The objective of this ansible playbook is to present and help operators implement a few different traffic management scenarios for collections of Ceph Object Gateways. Each traffic management scenario is composed of two stages, a load balancing stage, and a proxy stage.
There are several options for balancing load across storage hosts. Operators should consider the traffic volume and fault tolerence required for their environment, while keeping in mind the complexity of their selected scenario.
The client_side_dns
scenario configures a dnsmasq service on each client
that resolves the domain name for the object storage API endpoint to one of the
storage hosts. To balance the load across storage hosts, each storage host
should have the same number of clients. The mapping of storage hosts to clients
is configured with the vars/dnsmaq.yml
variables file. The resulting
configuration is by no means fault tolerant and is only appropriate for lab
environments.
The vrrp_direct_route
scenario configures keepalived on each storage host
with direct routing. The keepalived daemon runs on both active and passive
storage hosts. All storage hosts running keepalived will use the Virtual
Redundancy Routing Protocol (VRRP). The active storage host sends VRRP
advertisements at periodic intervals; if the backups routers fail to recieve
these advertisements, a new active storage host is elected.
Direct routing allows storage hosts to process and route packets directly to the requesting client rather than passing all outgoing packets through the active storage host.

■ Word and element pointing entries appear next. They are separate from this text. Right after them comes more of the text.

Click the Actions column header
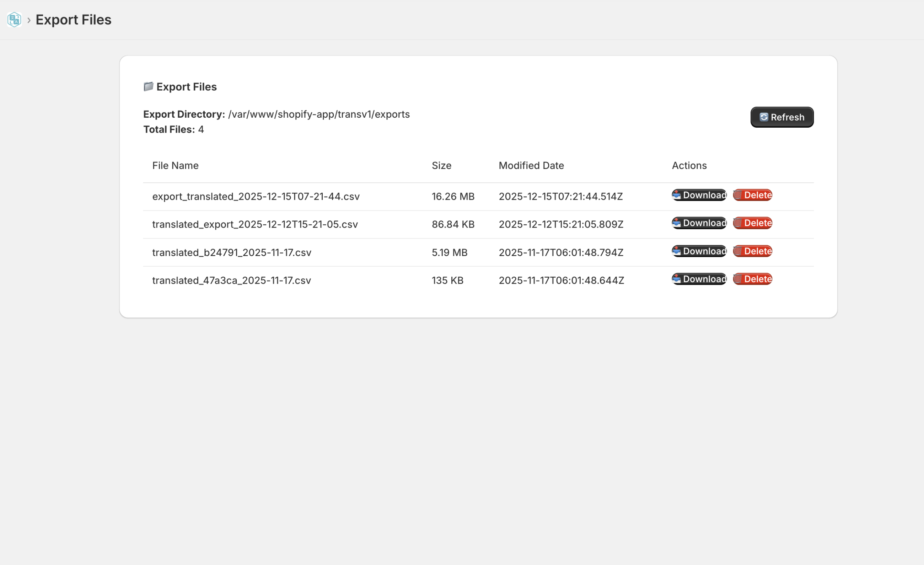Viewport: 924px width, 565px height. point(689,165)
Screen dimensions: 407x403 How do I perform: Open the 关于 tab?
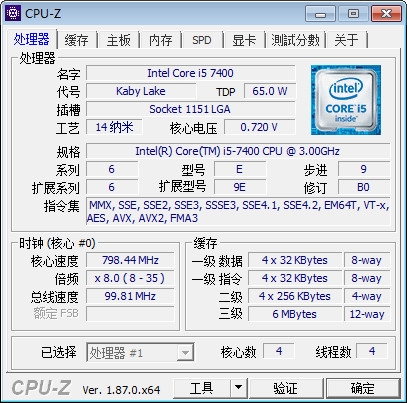click(x=346, y=40)
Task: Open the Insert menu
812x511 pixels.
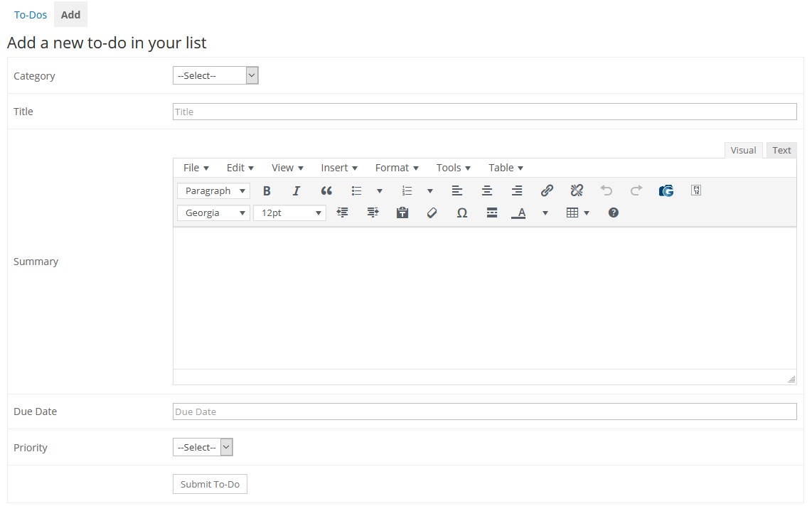Action: point(339,168)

ARP requests for the virtual ip address are filtered by configuring arptables.
This solution is fault tolerant, but active/passive. It has the ability to scale egress beyond the throughput of a single host, but not ingress. This may make it unsuitable for environments that expect a large volume of object writes.
The route_health_inject
scenario configures quagga on each storage host to
advertise a route to the /32 network of a virtual IP address bound to the
loopback interface. Upstream devices use hardware-based equal cost multipath
(ECMP) for load sharing across storage hosts. If quagga crashes or is stopped on
a storage host, the route will be withdrawn and it will stop recieving traffic.
Systemd can be employed to stop the quagga service if either the haproxy or
radosgw service crashes or stops.
This scenario requires upstream devices to be configured, and the required commands to configure will vary depending on the devices' network operating system. This makes this scenario more challenging to implement. On the other hand the resulting storage service is fault tolerant and active/active up to the ECMP width supported by upstream devices (commonly 32 or 64).
HAProxy is often used for balancing load across multiple backend servers. The role provided by this playbook does not use HAProxy for load balancing, but it does use a number of it's other features because they improve the robustness of Ceph Object Storage services. This is the only option we provide for the proxy stage.
Starting with the Firefly (v0.80) release of Ceph, the Ceph Object Gateway has ran on Civetweb. Civetweb is embedded into the ceph-radosgw daemon. This is in contrast with earlier releases that used the Apache webserver with FastCGI. One challenge with Civetweb is that it requires a thread per TCP connection. We have found that running HAProxy in front of ceph-radosgw helps in keeping the thread pool small while handling high connection counts. To make this work we keep connections between clients and HAProxy open, and close connections between HAproxy and ceph-radosgw after each HTTP request. This is accomplished with the http-server-close HAProxy configuration option.
There are only two SSL/TLS configurations that apply when http-server-close is employed. The configurations are SSL/TLS bridging/re-encryption or SSL/TLS offload.